Dermatophyllum secundiflora is the Plant of the Month!
Dermatophyllum secundiflora, Texas mountain laurel, large-sized shrub
The upright, evergreen grows to heights of eight to fifteen feet and six to ten feet wide with a grayish-black trunk that darkens at the plant matures. It is recognized by its beautiful, fragrant flowers that are dark lavender to purple. The plant produces leaflets that are thick, leathery, rounded, and glossy, dark green. In spring, wisteria-like flower clusters appear and hang down from the branches in a spectacular show lasting for several weeks. After the blooms die, thick, dark seedpods develop and eventually open to contain poisonous, orange seeds.
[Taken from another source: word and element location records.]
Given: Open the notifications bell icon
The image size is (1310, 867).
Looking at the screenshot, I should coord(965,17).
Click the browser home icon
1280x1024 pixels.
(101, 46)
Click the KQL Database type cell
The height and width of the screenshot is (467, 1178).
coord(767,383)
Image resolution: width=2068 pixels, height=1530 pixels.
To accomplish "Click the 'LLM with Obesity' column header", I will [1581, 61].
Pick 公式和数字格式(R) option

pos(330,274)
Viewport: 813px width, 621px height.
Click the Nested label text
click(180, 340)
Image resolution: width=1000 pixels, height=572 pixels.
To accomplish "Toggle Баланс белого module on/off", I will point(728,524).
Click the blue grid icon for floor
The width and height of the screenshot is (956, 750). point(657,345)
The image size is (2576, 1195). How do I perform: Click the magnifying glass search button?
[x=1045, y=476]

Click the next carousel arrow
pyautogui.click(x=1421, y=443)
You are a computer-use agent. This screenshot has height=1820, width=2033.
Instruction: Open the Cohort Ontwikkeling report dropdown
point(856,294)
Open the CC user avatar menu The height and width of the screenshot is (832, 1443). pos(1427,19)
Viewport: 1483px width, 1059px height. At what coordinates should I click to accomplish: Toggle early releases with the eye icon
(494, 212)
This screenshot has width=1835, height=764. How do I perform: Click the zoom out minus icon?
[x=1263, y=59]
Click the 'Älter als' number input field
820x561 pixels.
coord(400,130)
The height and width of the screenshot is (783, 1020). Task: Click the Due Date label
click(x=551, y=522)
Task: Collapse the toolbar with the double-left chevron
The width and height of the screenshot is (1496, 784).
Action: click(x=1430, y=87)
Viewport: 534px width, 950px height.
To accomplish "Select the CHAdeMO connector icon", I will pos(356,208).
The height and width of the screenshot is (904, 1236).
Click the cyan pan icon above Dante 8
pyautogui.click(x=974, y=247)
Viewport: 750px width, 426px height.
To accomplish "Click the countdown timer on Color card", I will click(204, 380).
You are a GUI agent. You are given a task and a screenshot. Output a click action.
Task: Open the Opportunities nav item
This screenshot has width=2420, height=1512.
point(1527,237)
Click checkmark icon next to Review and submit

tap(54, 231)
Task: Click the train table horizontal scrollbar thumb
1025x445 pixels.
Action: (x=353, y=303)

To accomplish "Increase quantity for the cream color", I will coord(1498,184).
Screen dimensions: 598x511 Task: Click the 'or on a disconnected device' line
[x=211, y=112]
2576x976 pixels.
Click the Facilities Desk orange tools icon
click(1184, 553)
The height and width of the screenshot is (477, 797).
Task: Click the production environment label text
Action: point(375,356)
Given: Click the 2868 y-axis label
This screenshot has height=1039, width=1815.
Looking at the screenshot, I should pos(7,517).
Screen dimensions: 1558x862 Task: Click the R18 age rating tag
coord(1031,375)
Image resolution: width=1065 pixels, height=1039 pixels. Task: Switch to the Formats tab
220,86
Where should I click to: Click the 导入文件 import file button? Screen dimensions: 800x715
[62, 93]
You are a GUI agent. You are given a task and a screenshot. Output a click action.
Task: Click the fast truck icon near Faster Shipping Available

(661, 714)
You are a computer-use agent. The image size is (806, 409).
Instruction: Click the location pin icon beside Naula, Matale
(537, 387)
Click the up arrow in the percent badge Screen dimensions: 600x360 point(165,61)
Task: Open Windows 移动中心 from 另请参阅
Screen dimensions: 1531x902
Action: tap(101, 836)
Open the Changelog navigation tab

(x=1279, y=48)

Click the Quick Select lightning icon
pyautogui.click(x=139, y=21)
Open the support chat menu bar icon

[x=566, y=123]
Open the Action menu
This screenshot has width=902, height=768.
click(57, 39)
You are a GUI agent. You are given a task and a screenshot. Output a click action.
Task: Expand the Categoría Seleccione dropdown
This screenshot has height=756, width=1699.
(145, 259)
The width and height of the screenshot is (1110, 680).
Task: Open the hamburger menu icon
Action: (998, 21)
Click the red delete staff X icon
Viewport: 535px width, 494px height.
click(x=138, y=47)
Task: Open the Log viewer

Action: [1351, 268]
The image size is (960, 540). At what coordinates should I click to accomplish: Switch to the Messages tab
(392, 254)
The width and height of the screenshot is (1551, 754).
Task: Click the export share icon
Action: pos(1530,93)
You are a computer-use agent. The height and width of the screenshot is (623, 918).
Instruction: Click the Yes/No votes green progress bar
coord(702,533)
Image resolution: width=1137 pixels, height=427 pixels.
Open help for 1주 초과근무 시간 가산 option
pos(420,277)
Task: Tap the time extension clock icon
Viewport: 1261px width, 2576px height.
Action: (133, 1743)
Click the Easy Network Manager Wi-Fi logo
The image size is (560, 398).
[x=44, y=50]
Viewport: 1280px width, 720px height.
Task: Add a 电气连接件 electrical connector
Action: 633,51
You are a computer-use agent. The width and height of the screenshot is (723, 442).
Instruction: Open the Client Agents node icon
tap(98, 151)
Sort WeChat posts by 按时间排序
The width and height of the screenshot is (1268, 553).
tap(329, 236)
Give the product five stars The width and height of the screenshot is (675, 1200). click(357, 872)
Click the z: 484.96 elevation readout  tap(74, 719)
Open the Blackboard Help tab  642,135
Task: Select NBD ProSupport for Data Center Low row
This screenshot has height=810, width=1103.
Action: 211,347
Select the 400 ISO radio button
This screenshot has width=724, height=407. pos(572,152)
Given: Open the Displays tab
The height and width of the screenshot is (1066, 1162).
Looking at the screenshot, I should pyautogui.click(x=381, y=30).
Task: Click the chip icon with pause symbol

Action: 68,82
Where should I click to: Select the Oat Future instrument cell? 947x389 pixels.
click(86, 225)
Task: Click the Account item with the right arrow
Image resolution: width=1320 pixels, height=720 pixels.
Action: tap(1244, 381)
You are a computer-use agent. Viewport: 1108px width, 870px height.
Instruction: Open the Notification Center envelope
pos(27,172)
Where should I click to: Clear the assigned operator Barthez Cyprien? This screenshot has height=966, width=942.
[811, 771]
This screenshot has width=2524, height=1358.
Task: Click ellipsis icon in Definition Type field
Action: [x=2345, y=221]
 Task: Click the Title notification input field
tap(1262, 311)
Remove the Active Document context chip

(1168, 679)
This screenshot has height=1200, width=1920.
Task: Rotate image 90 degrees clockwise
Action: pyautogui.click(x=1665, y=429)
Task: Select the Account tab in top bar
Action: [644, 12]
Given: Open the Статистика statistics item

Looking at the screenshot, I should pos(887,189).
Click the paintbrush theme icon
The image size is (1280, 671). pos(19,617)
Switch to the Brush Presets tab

Texas mountain laurel is a slow-growing plant, so it is recommended to purchase and plant a fifteen-gallon plant to enjoy its immediate beauty. The plant is hardy to ten degrees Fahrenheit and likes full sun and reflected heat. It also prefers well-draining, dry, alkaline soil and supplemental irrigation during hot, dry weather. Watch for signs of the larvae of the pyralid moth or Uresiphita reversalis that can infest the plant, mainly feeding on its foliage. In spring, treat it with a systemic insecticide if needed, or hand pick the larvae from the leaves. Use it as a landscape specimen in patios and courtyards, as a screen, as a small patio tree, in groupings, on medians, along roadways, and around pools and areas that get intense, reflected heat. The variety ‘Silver Peso’ has exquisite silvery-gray foliage. This shrub is native to southern New Mexico and south and central Texas, growing below 5,000 feet.